Searchable abstracts of presentations at key conferences in endocrinology
Endocrine Abstracts (2007) 14 P601

ECE2007 Poster Presentations (1) (659 abstracts)

Glucose resistance in acromegaly is reversible during somatostatin analogues treatment

Piotr Zdunowski & Wojciech Zgliczynski


Medical Center of Postgraduate Education, Warsaw, Poland.


Background: Insulin resistance leading to glucose intolerance and even diabetes mellitus is common in acromegaly and is partially caused by pathological high concentrations of growth hormone (GH) and somatomedin C (IGF-1). On the other hand, somatostatin analogues, common treatment option, can cause inhibition of insulin secretion and glucose tolerance disturbances.

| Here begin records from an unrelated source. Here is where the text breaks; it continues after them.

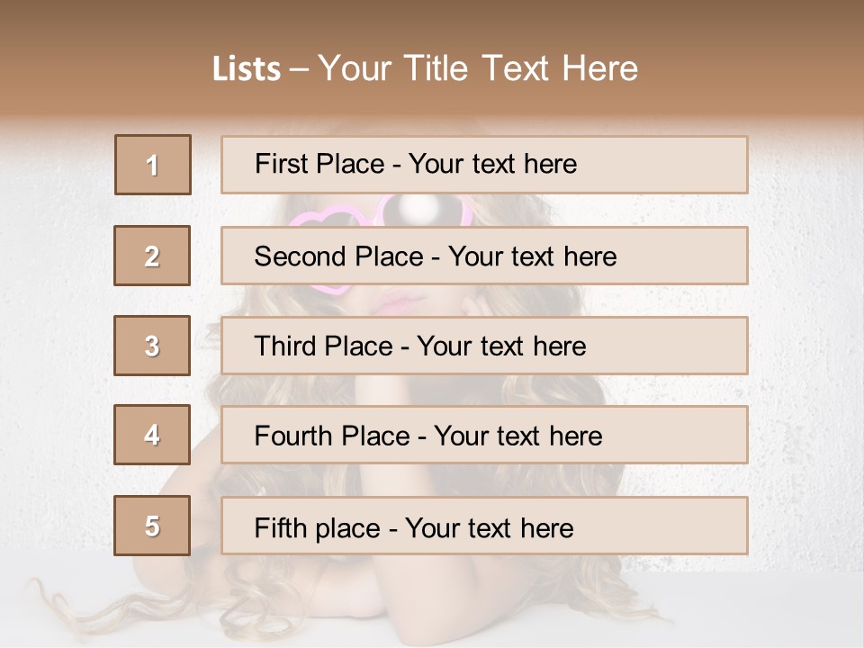Click the bold word 'Lists' in the title
Screen dimensions: 864x648
[x=247, y=68]
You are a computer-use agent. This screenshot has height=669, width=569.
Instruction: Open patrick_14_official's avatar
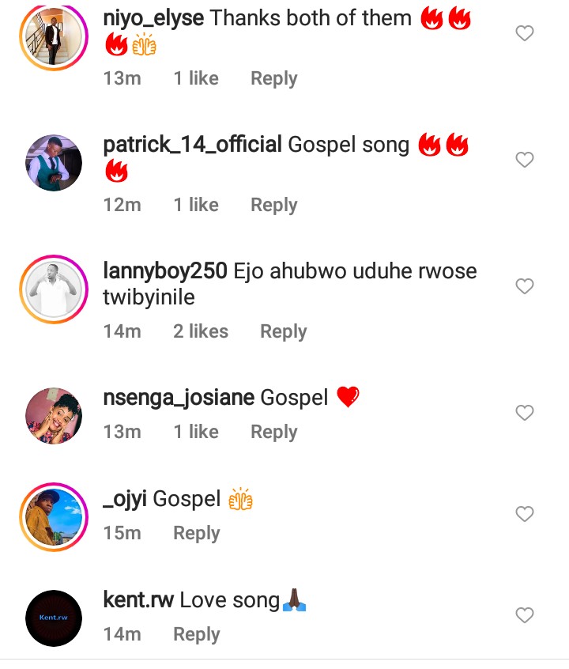(x=54, y=163)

Aim: Of the study was to determine impact of prolonged somatostatin analogues administration on insulin resistance in acromegaly.

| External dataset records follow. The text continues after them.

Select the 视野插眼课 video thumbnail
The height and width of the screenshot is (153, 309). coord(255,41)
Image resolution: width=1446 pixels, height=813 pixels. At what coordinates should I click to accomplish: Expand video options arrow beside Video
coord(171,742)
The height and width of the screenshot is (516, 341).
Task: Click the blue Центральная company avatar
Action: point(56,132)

Material: 27 acromegalics 16 women and 11 men, aged 23 to 65, mean 43, previously untreated and with excluded diabetes mellitus was enrolled into this study.

Intervention: Primary octreotide LAR treatment for 6 months prior to neurosurgery.

Methods: Prolonged (0–180’) oral glucose tolerance test (OGTT) with glucose, GH and insulin assessment was performed initially, 2 weeks after first octreotide injection and after 6 months of treatment. Insulin resistance was calculated as fasting glucose to fasting insulin ratio (FG/FI), sum of insulin levels during OGTT (sI). Also, HOMA and Quicki indexes was calculated. Control group consists of healthy volunteers from department database. Disease activity was calculated with clinical symptoms score, GH and IGF-1 levels.

Results: Initially, 21 out of 27 (77%) patients was insulin-resistant (FG/FI<6), HOMA index was significantly higher than in controls (3.2 S.D. 1.4 v. 1.6 S.D. 0.8 P<0.001). After 6 months of treatment insulin-resistance presented 16 (59%), insulin levels drop significantly in fasting state and during OGTT (sI 659 S.D. 160 v. 430 S.D. 180 P<0.05 initially v. 6 months therapy) whereas glucose levels did not differ significantly (P<0.01). HOMA index fall close to controls (2.1 S.D. 0.7), and Quicki was slightly higher than initially (mean 0.329 v. 0.369 respectively), but difference did not reach statistical significance (P=0.12).

Conclusions: Somatostatin analogue therapy could improve insulin-sensitivity and did not worsen glucose metabolism in patients with acromegaly.